Bellew asks Warne for help. Warne is an insurance investigator with an office across the hall from Bellew’s. Warne does a bit of private detective work. Warne does some checking up on Janie Gordon’s parents. Her father is still alive, he’s very very old and he’s extremely rich. Which is strange because he used to be extremely poor. Warne is convinced that it would be worth finding out where the old boy got all his money.

The old man has a bodyguard, which is also odd. The bodyguard is young, fit, tough and mean. He’s itching for a chance to beat up people like Warne who start nosing around. Warne isn’t too worried. He’s handled punks before. Old dogs tend to know some rather nasty tricks.

What worries Bellew about the letters is that they contain a prediction that what happened to Janie Gordon is about to happen again.

Warne becomes steadily more interested in the case. He also becomes steadily more interested in Bellew’s secretary. He’d never taken much notice of her previously. He hadn’t noticed how attractive she was.

Bellew is worried because he’s about to send another girl to a private party. The party is organised by a club that claims to be a group of patriots but Bellew thinks they’re more interested in naked girls than in saving the country. Bellew isn’t bothered by their hypocrisy. He takes such things for granted in his business. And Candy Carroll knows how to look after herself. Candy has just flown in from Vegas and she’s staying with another stripper, Chickie Anderson.

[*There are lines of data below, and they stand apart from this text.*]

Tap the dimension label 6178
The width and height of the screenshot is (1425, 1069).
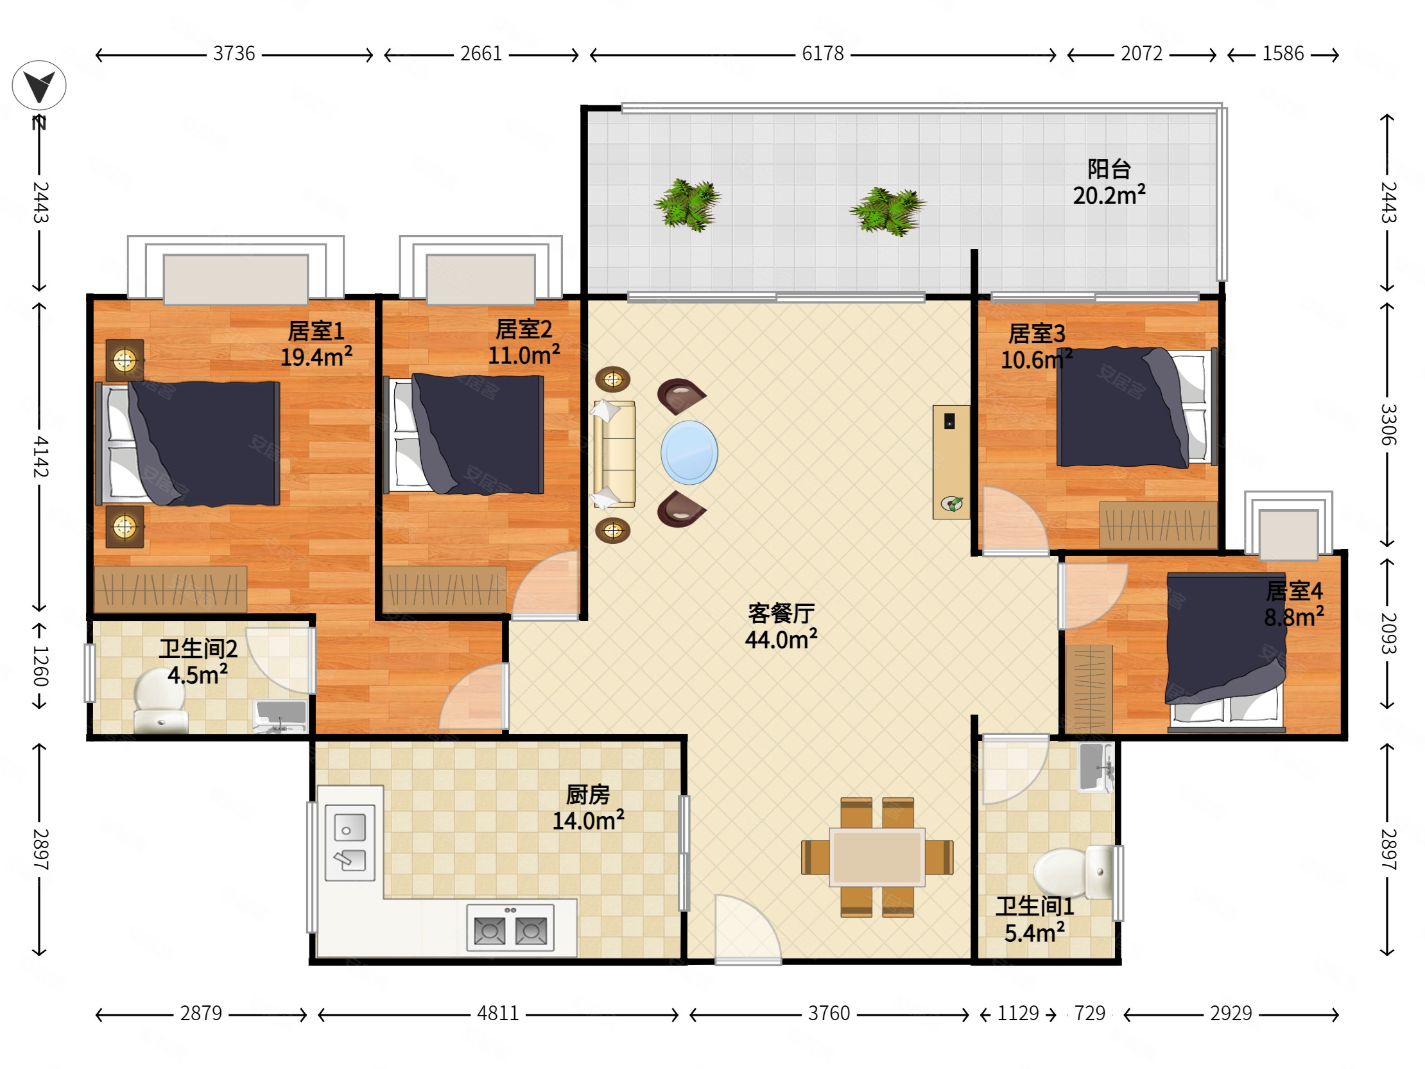pyautogui.click(x=823, y=53)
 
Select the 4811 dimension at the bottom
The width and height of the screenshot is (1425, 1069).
pyautogui.click(x=497, y=1014)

What happened twenty years earlier doesn’t happen again, not exactly, but something does happen. Now the police are interested. Hard-nosed reporter Fred Robinson is interested as well. He smells a story.

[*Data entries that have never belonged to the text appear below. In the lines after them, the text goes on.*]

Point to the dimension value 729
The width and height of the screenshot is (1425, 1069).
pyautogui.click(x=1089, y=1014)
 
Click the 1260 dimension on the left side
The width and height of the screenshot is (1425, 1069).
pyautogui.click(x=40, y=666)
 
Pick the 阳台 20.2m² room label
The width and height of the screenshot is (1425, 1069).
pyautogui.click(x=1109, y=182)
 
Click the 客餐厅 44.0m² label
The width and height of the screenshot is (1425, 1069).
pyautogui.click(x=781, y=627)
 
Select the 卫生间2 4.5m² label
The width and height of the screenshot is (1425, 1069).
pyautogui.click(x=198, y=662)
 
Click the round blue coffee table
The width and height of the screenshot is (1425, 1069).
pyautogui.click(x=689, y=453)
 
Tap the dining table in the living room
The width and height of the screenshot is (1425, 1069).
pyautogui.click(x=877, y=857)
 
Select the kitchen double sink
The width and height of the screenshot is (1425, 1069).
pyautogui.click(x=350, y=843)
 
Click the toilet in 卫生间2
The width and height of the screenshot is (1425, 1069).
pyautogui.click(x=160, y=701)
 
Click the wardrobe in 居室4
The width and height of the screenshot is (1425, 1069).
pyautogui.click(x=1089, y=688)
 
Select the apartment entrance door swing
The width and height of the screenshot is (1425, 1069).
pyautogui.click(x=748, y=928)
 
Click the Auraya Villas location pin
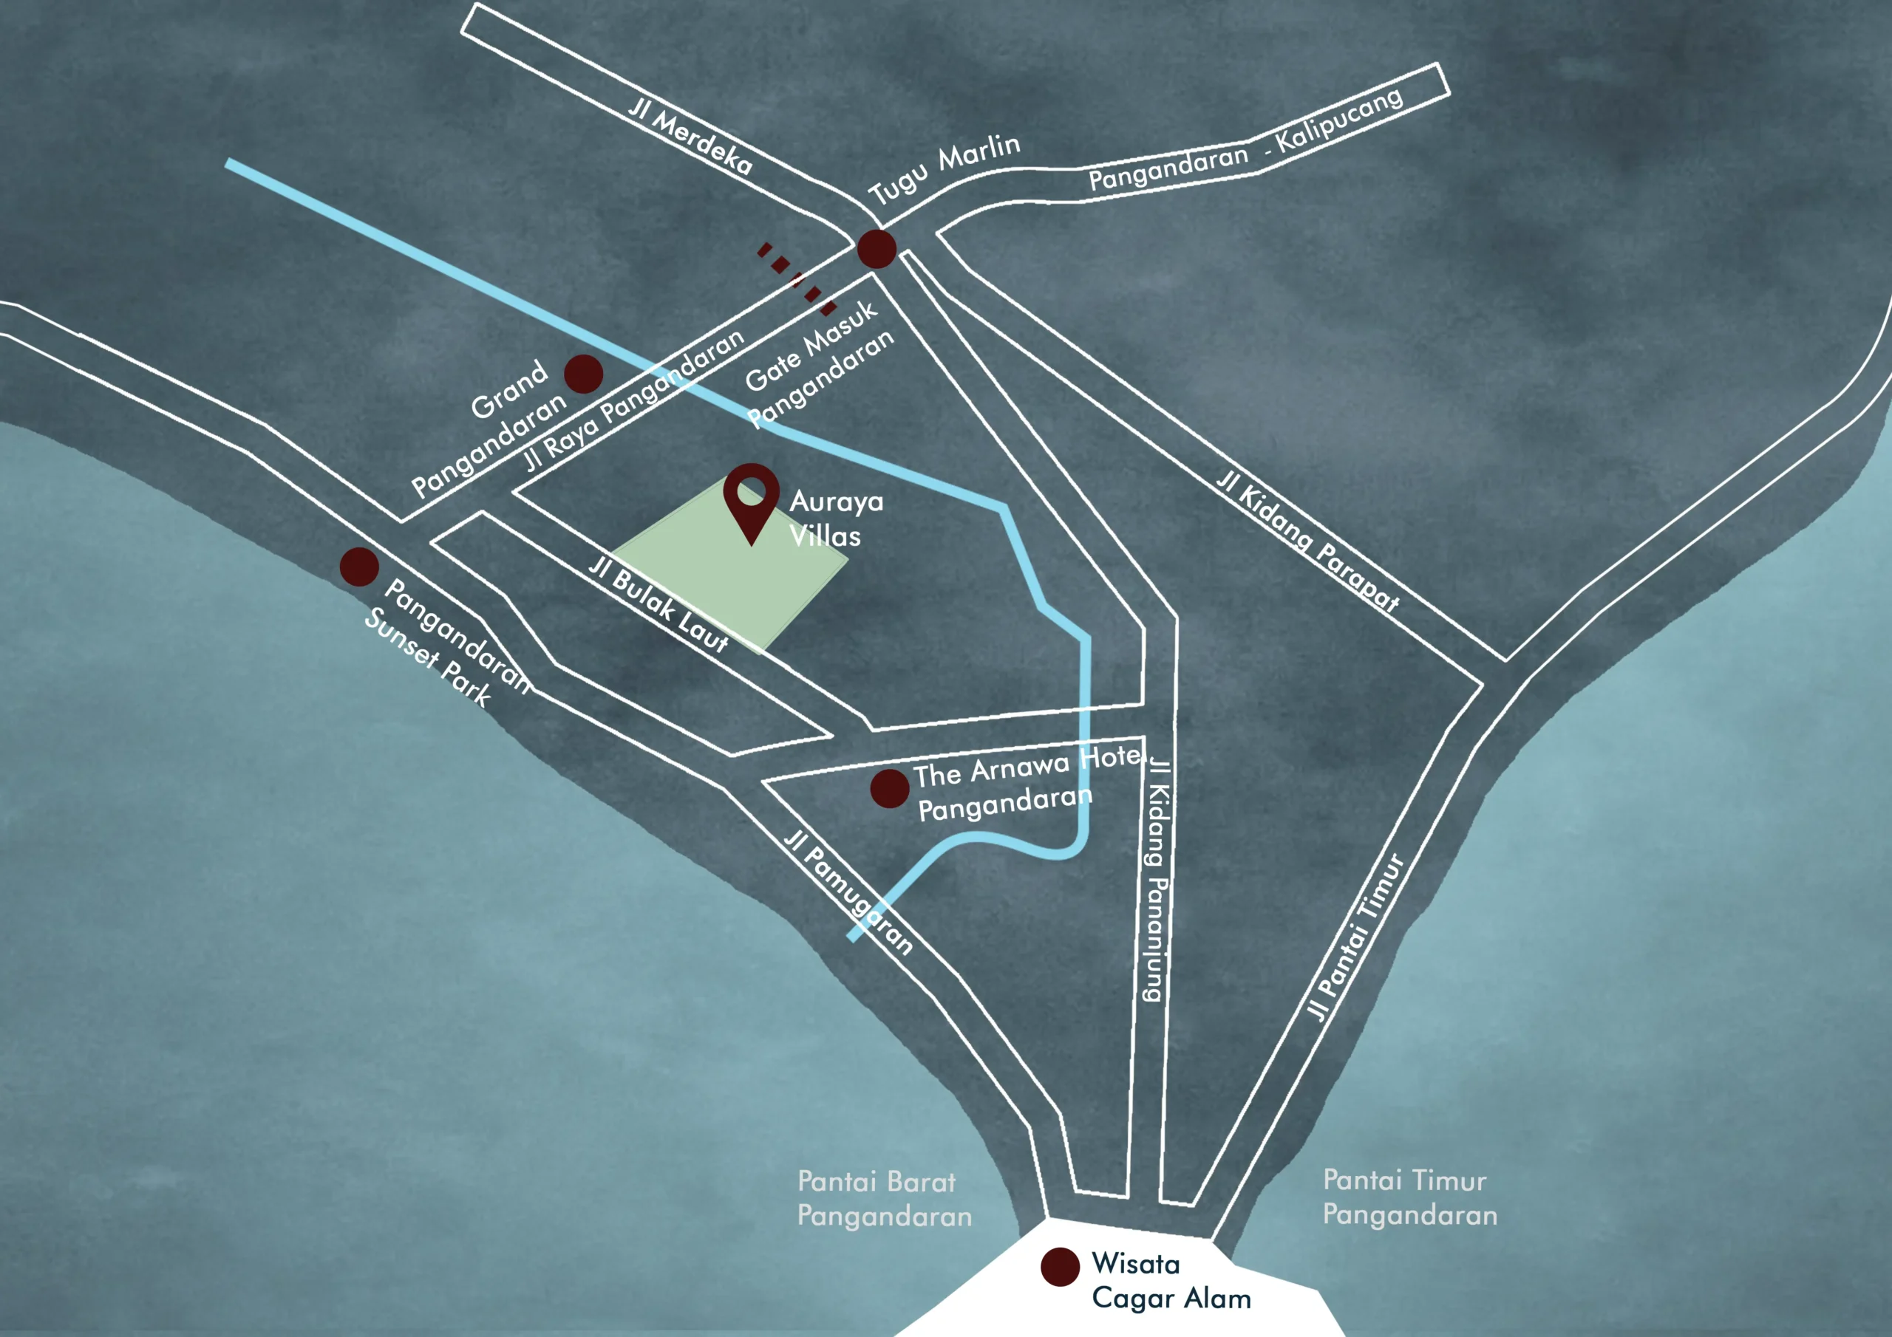point(751,499)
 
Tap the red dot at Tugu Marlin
point(877,248)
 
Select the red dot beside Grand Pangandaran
point(583,374)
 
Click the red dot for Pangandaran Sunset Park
point(359,567)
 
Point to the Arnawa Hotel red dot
point(890,788)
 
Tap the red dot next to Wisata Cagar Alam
point(1060,1266)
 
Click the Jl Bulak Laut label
point(659,605)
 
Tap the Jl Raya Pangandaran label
point(636,400)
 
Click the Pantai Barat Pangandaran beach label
point(883,1199)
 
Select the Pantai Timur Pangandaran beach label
point(1409,1197)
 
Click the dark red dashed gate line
point(797,278)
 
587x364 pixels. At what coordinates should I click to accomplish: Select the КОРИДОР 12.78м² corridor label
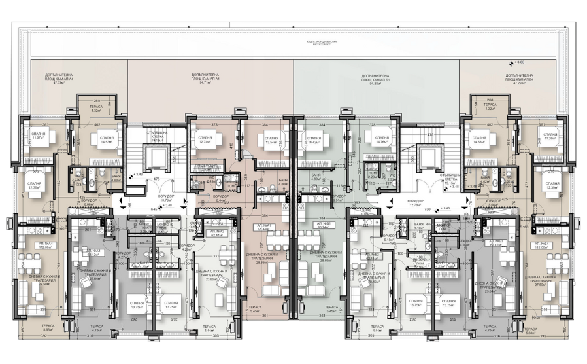tap(415, 202)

This is not really a hardboiled or a noir story. It’s a straightforward mystery. Warne isn’t your typical tough guy private detective but he’s tough enough. Private detective work is not really his field but he’s a good insurance investigator with an instinct that tells Im when someone is telling him lies. And he figures he’s definitely being lied to.

The plot struck me as being just a little contrived. Hitchens uses a certain method to throw us off the scent and it’s a method about which I have mixed feelings. Is the plot fair-play? I guess it is. The solution works, even with the plot contrivances.

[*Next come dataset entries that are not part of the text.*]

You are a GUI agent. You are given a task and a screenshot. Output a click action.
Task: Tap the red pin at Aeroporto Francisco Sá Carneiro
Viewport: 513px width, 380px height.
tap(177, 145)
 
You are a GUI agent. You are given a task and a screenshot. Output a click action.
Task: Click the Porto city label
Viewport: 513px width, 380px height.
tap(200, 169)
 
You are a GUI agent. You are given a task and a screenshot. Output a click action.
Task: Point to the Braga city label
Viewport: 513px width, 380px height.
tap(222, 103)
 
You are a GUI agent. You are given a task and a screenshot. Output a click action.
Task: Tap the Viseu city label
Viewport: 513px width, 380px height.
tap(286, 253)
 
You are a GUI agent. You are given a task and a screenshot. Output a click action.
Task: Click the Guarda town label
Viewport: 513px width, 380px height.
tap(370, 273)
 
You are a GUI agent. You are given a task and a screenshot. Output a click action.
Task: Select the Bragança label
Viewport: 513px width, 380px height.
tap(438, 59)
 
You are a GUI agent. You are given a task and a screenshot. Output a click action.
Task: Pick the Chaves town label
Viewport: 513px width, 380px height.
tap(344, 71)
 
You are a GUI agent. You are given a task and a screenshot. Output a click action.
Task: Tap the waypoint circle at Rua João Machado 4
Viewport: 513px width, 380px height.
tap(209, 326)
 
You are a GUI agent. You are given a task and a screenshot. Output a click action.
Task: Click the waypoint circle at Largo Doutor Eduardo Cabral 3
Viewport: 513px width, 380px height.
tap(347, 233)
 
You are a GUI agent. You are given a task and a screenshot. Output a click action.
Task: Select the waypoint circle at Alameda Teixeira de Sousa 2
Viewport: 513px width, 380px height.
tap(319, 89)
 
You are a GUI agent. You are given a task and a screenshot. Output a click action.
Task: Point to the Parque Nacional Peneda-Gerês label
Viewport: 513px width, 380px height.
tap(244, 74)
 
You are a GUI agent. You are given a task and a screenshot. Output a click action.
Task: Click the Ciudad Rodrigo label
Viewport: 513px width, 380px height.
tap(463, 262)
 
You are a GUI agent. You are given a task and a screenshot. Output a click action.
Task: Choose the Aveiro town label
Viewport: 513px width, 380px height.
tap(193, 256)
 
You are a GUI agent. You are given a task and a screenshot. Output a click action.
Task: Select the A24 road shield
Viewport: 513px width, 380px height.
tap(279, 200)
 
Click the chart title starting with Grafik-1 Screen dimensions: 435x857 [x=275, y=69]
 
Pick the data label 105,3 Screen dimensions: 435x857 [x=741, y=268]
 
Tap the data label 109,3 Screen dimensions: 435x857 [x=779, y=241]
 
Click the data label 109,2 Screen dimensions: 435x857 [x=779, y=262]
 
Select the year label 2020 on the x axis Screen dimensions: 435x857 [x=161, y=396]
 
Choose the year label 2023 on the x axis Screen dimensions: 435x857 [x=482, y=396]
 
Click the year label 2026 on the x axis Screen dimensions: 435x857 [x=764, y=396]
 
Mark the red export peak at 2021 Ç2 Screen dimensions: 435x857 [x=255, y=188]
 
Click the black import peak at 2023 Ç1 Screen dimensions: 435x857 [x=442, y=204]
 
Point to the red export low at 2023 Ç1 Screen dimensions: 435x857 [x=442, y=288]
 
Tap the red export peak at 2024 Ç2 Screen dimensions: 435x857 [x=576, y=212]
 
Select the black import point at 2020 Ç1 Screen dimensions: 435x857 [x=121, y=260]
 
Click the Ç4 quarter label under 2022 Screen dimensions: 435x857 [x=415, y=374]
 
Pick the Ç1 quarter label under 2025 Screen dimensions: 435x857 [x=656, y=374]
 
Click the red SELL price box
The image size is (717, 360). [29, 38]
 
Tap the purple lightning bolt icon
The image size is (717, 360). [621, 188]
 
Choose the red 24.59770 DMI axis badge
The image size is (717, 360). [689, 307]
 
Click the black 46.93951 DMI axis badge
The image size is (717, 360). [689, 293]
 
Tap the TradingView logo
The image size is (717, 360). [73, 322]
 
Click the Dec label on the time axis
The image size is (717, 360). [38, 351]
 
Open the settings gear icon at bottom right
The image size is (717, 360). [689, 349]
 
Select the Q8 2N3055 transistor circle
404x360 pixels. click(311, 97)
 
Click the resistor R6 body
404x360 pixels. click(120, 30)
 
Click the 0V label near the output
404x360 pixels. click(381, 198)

The first of the short stories is If You See This Woman. Junie was brought up in a home for intellectually disabled girls. The girl were taught how to care for babies and were then placed with married couples as cheap live-in nannies. Junie looks after Mr and Mrs Arnold’s year-old baby Petey. One day Junie overhears something which she takes literally, and she then decides that Petey is in danger and that she must save him. If you can accept the slightly far-fetched premise (it’s hard to believe that anyone could take things as literally as Junie does) then it’s an interesting emotionally affecting story which pays off quite nicely.

The second story is Blueprint for Murder. Old Mr Harvod tells his nephew about a murder he committed and the nephew realises he now has a plan for the perfect murder. Quite a clever story.

Strip for Murder isn’t quite a neglected classic of the mystery genre but it’s enjoyable enough, Hitchens writes pretty well and the sleazy background adds interest (although the sleaze quotient is at best moderate). The two short stories are a little offbeat. So this book is worth a look.